→ EXERCISE REQUIREMENTS
Using the records below, filter out every line that lacks "layer" and copy the rest.
*** Opening of DATA PROVIDED ***
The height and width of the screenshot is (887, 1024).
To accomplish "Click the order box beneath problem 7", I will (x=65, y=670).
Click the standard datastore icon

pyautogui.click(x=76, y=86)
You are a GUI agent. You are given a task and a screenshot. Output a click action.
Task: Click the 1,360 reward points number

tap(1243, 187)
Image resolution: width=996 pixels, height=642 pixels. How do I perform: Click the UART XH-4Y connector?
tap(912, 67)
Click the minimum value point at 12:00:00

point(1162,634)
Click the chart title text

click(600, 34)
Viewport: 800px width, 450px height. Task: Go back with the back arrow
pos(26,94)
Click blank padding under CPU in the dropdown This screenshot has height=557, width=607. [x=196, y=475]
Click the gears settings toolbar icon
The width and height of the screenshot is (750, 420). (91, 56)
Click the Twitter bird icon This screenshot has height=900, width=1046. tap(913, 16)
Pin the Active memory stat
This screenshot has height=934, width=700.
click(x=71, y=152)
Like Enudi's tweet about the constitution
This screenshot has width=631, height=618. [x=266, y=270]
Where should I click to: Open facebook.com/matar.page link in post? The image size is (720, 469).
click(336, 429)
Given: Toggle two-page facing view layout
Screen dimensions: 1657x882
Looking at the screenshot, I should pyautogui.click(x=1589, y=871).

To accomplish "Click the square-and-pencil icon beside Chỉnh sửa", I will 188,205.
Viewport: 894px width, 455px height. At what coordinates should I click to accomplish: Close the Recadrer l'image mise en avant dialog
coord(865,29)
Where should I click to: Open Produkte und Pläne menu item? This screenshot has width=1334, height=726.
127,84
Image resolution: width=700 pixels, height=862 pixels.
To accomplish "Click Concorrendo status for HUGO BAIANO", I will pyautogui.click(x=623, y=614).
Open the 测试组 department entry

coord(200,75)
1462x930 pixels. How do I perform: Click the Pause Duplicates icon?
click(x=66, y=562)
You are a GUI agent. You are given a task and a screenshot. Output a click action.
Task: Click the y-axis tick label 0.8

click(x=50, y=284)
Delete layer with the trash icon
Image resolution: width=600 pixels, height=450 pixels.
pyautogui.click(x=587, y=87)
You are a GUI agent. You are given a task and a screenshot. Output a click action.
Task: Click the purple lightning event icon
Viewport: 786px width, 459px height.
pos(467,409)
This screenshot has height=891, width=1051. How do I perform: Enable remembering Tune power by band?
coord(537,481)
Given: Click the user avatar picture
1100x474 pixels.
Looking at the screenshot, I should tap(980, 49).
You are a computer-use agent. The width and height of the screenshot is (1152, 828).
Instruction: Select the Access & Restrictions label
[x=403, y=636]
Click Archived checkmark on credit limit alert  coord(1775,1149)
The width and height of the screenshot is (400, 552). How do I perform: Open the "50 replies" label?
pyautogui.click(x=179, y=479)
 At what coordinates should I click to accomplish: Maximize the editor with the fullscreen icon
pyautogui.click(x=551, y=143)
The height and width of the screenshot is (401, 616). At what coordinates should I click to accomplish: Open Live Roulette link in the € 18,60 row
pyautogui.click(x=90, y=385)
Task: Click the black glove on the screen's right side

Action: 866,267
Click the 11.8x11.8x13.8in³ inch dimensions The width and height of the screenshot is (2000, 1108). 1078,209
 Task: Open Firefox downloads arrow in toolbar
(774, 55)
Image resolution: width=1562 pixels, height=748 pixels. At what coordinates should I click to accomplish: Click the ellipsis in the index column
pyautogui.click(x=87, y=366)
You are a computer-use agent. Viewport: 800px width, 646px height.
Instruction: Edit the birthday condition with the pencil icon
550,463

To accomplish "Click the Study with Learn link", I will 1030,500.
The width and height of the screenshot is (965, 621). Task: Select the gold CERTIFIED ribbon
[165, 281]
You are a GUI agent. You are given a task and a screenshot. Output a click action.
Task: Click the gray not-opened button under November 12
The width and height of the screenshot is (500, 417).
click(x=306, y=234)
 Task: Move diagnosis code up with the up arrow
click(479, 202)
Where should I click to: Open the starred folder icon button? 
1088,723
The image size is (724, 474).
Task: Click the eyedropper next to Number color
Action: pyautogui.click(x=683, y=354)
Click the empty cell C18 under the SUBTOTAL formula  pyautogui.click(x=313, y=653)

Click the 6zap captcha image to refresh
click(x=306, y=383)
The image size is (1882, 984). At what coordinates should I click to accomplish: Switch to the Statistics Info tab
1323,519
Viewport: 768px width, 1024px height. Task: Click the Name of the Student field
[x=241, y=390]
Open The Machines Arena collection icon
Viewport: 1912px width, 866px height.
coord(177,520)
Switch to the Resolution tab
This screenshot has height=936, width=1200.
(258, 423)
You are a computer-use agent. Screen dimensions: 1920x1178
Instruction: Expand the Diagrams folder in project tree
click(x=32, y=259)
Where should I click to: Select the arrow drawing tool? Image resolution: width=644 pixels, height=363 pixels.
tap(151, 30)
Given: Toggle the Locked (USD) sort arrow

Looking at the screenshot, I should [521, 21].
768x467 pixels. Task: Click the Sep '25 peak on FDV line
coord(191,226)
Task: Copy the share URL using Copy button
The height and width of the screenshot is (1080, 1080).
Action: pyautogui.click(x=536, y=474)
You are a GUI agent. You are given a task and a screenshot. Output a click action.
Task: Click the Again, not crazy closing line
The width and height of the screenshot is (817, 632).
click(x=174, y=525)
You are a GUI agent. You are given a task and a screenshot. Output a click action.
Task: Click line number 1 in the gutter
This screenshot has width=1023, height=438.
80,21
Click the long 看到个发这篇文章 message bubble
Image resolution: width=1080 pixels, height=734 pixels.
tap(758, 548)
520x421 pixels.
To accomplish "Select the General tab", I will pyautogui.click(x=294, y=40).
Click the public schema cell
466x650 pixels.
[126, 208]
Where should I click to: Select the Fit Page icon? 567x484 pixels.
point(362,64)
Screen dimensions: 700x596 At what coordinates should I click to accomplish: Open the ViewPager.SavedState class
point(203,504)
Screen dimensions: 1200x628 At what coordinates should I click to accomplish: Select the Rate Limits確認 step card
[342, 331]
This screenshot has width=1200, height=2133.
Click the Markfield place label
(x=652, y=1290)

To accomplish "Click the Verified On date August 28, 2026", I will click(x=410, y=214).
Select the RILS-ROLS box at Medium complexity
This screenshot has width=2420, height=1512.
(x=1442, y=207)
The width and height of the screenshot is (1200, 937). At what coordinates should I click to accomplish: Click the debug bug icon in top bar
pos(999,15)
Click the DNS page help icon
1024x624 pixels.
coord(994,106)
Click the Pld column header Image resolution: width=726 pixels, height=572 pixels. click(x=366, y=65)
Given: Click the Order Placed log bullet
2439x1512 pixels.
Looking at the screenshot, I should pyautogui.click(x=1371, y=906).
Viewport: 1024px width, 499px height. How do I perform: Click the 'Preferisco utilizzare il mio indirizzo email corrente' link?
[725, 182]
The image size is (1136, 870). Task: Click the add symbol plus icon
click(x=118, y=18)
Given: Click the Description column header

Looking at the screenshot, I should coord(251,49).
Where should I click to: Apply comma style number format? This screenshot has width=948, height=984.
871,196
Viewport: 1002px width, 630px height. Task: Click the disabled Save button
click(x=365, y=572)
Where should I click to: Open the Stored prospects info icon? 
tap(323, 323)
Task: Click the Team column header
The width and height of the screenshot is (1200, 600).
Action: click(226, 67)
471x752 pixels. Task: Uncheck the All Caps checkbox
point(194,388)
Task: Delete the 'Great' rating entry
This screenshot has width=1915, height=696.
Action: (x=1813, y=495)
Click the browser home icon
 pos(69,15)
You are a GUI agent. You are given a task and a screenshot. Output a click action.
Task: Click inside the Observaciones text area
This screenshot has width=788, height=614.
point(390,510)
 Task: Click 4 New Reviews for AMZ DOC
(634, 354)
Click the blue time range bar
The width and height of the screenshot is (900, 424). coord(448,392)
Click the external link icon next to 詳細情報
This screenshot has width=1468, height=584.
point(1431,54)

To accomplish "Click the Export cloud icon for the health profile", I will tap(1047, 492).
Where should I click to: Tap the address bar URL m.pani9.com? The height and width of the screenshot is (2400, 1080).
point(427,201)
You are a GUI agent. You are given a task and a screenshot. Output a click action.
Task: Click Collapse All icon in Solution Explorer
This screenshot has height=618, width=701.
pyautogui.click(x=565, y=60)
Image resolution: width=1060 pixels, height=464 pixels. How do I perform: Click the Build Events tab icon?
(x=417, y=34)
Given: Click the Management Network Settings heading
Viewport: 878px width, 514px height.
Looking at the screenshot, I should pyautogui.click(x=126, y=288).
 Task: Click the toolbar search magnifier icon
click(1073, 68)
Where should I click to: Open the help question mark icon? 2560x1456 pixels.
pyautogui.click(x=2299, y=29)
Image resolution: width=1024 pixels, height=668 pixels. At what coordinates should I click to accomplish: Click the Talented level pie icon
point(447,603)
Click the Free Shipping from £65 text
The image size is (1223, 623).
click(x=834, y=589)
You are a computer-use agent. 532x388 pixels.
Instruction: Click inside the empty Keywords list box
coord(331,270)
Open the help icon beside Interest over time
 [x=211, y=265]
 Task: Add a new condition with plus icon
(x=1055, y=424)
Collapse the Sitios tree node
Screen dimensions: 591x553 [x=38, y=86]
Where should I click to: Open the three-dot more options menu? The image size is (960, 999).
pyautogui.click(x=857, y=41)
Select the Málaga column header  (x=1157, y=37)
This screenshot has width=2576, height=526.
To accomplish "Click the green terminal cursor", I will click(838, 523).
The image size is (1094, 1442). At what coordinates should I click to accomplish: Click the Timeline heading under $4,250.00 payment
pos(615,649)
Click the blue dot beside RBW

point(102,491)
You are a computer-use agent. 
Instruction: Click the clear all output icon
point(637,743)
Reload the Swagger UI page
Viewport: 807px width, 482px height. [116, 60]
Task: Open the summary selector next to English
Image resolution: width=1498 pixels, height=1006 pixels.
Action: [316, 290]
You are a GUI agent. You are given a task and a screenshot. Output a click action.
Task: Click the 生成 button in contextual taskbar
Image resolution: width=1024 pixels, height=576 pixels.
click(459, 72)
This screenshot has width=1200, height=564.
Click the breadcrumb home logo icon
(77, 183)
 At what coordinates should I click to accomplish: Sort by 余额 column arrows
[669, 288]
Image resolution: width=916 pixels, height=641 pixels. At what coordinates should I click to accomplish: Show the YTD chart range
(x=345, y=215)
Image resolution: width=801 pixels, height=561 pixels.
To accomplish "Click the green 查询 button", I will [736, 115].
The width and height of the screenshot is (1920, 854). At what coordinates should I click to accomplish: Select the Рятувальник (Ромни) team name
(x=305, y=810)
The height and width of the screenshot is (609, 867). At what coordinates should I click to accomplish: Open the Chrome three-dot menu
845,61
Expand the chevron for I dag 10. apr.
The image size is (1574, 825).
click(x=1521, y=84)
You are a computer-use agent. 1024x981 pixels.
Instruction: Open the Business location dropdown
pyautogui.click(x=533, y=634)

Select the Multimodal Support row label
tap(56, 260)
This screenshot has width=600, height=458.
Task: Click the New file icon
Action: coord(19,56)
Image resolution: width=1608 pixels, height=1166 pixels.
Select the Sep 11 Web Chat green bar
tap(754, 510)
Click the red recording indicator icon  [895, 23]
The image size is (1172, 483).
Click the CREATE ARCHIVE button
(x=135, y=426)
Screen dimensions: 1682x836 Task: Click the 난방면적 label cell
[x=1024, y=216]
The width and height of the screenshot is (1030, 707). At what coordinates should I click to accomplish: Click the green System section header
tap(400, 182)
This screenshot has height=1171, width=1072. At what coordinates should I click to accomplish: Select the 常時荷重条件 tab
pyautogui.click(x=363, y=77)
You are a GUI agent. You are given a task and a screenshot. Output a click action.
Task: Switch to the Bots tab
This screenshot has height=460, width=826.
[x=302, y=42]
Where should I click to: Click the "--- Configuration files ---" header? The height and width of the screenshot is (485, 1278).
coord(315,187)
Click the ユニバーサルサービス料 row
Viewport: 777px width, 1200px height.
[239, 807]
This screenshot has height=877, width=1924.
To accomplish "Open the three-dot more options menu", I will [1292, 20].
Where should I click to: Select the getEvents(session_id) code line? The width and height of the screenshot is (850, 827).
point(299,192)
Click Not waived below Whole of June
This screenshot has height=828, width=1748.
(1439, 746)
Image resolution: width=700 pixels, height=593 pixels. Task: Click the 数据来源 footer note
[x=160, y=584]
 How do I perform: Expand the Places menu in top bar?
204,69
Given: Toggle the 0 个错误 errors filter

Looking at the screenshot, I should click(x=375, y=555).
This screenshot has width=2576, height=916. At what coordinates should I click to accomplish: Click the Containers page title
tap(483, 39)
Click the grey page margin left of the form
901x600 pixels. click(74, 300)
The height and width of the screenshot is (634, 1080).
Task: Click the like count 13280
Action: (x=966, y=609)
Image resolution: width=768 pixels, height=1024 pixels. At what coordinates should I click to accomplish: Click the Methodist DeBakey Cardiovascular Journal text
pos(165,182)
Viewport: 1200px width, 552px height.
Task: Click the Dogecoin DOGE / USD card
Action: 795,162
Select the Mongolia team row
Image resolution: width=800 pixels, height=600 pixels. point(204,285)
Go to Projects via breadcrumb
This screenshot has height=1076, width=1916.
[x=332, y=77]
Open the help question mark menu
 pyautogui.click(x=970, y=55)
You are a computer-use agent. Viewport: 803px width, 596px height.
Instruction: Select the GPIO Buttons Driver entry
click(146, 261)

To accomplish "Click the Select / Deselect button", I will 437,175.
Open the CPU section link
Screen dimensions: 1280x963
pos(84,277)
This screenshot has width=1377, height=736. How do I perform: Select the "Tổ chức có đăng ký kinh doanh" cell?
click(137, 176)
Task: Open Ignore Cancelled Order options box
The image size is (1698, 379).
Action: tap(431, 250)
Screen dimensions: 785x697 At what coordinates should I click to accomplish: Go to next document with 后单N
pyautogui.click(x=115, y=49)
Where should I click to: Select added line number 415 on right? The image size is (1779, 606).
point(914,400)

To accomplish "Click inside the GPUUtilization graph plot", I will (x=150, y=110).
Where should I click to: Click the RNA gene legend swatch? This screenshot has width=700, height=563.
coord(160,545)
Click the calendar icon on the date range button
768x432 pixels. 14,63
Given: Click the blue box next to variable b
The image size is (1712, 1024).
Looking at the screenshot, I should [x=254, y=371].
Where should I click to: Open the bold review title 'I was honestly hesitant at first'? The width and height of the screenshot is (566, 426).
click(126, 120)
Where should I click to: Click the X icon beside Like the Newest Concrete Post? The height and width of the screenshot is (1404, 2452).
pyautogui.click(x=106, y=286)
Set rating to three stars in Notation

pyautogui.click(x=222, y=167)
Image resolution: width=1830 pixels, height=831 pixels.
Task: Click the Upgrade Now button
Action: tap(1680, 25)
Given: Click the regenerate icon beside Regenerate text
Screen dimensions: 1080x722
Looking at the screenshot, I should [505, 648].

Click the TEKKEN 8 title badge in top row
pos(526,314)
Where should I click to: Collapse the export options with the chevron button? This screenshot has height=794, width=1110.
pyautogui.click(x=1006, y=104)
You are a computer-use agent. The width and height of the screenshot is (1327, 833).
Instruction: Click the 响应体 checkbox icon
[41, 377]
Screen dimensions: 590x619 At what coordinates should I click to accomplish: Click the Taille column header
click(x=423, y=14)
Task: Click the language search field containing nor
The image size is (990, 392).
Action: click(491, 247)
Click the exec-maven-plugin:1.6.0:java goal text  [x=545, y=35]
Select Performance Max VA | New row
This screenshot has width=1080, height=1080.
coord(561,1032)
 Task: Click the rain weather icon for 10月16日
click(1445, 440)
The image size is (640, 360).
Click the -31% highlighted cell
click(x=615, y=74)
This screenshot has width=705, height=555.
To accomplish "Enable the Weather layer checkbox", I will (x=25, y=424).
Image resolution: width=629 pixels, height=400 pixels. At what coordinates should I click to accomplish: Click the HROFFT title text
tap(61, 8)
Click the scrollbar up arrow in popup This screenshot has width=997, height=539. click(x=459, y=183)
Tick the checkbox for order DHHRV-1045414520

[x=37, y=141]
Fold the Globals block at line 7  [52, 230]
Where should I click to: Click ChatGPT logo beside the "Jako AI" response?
*** Close of DATA PROVIDED ***
→ RESULT FOR THIS TASK
Delete layer with the trash icon
To accomplish "Enable the Weather layer checkbox", I will (x=25, y=424).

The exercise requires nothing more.